To be done
Reproduce the text lines of every item below verbatim, omitting the pictures.

Available records
# # # # # # #

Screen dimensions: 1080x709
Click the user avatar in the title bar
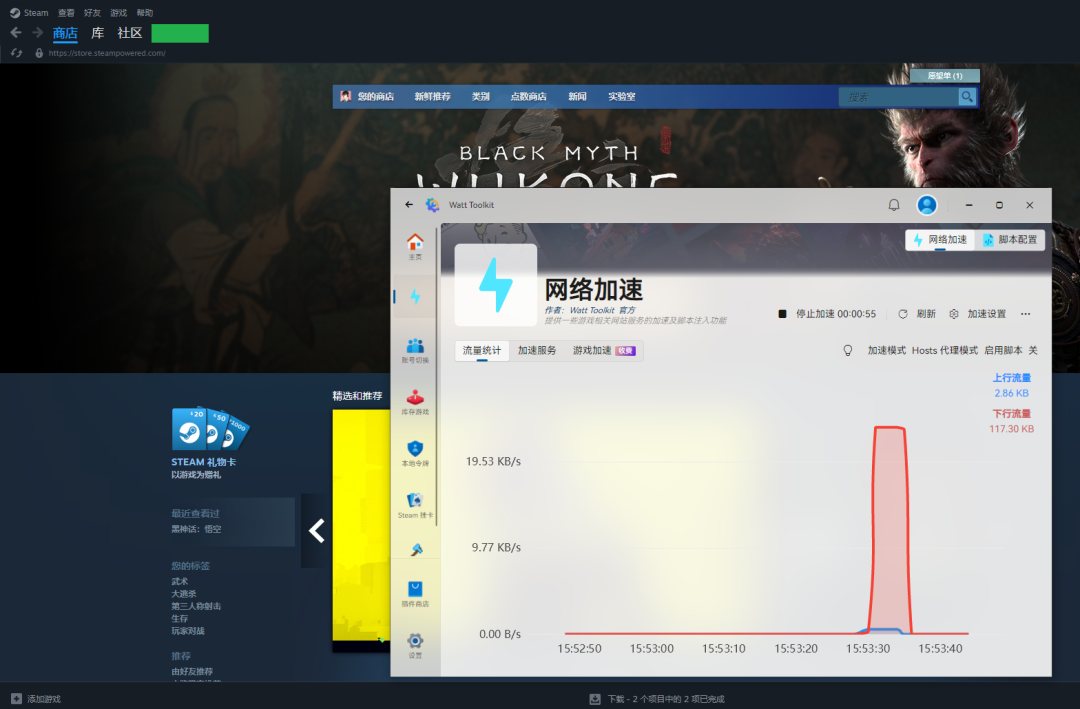927,205
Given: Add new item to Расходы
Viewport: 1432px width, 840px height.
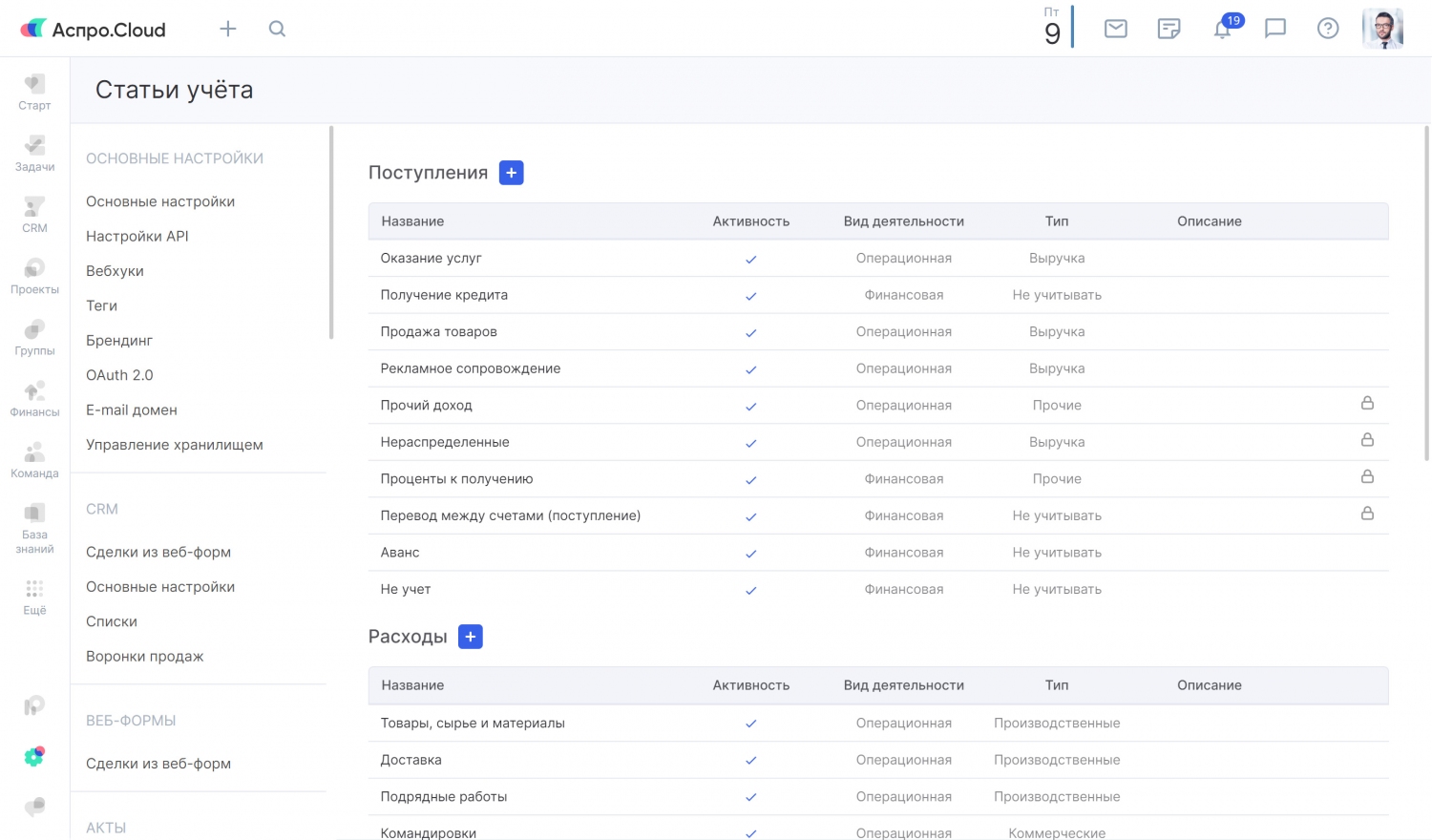Looking at the screenshot, I should pyautogui.click(x=471, y=637).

# # # # # # #

Result of this exercise
Screen dimensions: 1080x709
Click the user avatar in the title bar
927,205
Given: Add new item to Расходы
Viewport: 1432px width, 840px height.
Looking at the screenshot, I should pyautogui.click(x=471, y=637).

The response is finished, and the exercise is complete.